Geographically informed graph neural networks

Abstract

Graph neural networks (GNNs) have been introduced to spatial statistical tasks due to their mechanisms of simulating spatial interactions and processes among geographical neighbours using graph structures. However, previous methods ignore quantifying differences in attributes among adjacent spatial characteristics. Considering this spatial characteristic by fitting the spatial statistic trinity (SST) framework may help improve models’ accuracy and robustness. Thus, we introduce the geographically informed graph neural network (GIGNN) by considering the additional geospatial feature: closer geographical entities may interact less when spatial disparities are captured. When setting up the model, GIGNN leverages differences of attributes by spatial stratified heterogeneity, quantifies connections between geographical entities, and inherits k-order neighbour attribute aggregation and message-passing mechanisms from GNNs.
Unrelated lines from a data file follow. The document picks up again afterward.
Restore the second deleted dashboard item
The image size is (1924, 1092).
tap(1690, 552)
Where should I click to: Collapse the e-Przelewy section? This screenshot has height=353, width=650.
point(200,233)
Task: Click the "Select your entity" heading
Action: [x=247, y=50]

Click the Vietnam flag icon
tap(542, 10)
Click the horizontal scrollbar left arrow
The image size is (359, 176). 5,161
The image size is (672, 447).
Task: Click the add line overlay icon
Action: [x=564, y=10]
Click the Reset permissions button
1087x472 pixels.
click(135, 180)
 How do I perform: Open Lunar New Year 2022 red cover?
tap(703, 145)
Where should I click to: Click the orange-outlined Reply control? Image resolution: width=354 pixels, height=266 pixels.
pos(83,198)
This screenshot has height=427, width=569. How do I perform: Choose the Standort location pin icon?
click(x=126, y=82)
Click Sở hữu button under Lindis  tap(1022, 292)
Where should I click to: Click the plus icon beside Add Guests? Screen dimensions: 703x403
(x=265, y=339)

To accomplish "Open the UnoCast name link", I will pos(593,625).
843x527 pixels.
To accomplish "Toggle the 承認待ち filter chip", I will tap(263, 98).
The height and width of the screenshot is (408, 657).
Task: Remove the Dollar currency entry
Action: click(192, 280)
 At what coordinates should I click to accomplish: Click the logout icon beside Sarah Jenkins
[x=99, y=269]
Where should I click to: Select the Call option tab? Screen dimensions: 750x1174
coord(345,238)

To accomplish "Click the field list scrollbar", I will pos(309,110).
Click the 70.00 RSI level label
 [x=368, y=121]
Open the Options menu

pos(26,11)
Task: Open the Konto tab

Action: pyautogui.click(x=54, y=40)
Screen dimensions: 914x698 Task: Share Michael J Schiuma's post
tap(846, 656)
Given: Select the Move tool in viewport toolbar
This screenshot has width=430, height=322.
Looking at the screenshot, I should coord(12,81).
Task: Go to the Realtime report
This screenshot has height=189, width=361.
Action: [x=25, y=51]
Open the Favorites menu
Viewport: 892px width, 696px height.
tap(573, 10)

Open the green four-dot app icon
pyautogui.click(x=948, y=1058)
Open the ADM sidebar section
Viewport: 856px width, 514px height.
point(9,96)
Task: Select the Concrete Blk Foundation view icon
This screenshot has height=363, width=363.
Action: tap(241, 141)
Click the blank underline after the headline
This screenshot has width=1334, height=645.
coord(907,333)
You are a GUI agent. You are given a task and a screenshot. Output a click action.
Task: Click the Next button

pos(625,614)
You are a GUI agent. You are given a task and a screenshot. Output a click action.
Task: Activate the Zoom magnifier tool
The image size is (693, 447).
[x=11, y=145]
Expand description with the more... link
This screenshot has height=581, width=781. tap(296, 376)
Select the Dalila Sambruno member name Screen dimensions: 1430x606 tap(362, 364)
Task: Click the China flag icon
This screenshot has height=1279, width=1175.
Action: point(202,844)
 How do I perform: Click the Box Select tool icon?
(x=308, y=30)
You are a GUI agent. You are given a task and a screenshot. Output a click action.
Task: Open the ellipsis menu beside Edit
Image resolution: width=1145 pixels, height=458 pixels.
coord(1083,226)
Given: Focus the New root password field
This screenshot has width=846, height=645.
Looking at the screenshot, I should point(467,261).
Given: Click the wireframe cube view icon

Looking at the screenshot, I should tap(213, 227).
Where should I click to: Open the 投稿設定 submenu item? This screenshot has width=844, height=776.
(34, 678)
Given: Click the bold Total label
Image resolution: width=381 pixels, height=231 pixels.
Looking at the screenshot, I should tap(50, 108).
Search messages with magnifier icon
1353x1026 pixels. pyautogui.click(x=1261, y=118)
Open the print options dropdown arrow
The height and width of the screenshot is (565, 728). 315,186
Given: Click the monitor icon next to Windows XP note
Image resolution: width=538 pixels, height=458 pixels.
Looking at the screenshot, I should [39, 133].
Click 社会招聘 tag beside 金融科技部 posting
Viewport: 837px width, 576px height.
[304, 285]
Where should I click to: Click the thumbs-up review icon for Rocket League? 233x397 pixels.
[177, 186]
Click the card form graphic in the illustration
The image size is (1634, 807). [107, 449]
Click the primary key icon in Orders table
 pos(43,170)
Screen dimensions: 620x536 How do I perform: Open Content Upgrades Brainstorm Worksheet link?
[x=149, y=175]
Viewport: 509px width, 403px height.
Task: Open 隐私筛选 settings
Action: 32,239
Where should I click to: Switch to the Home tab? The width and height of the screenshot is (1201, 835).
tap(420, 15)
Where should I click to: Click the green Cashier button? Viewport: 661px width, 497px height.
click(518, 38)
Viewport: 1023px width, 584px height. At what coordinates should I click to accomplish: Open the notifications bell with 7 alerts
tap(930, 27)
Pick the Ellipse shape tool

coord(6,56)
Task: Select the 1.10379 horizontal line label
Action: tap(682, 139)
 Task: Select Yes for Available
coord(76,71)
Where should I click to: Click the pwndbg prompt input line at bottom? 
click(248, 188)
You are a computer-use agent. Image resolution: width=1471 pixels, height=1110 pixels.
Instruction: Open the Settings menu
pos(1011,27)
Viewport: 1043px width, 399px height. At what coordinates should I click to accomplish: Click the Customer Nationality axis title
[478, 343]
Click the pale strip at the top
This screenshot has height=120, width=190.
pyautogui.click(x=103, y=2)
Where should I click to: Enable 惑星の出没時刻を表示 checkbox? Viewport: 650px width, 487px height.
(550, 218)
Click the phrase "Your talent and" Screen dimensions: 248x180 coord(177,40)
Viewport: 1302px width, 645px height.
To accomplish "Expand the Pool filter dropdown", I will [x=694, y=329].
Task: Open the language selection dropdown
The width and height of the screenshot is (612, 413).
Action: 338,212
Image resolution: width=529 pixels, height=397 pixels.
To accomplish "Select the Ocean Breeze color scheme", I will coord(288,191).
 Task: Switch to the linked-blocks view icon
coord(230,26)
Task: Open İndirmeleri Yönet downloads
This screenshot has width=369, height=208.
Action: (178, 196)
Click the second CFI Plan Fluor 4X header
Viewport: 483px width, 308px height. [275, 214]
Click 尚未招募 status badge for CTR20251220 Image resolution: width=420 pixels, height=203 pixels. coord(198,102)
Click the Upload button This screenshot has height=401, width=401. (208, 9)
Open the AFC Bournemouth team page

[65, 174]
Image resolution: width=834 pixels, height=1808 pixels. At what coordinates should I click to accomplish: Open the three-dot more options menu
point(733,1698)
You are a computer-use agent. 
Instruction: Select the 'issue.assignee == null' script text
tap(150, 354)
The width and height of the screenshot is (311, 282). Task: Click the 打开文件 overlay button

GIGNN is applied to an urbanization analysis study in the Greater Perth Area, Australia, showing higher accuracy than the existing machine learning models and other GNNs in simulation and prediction accuracy. GIGNN achieved an accuracy of 84.1% for simulation and an accuracy of 81% for prediction. Incorporating spatial characteristics into GNNs enhances simulation and prediction accuracy in geoscientific applications, highlighting the importance of spatially aware models in solving complex problems by capturing geographical data dependencies.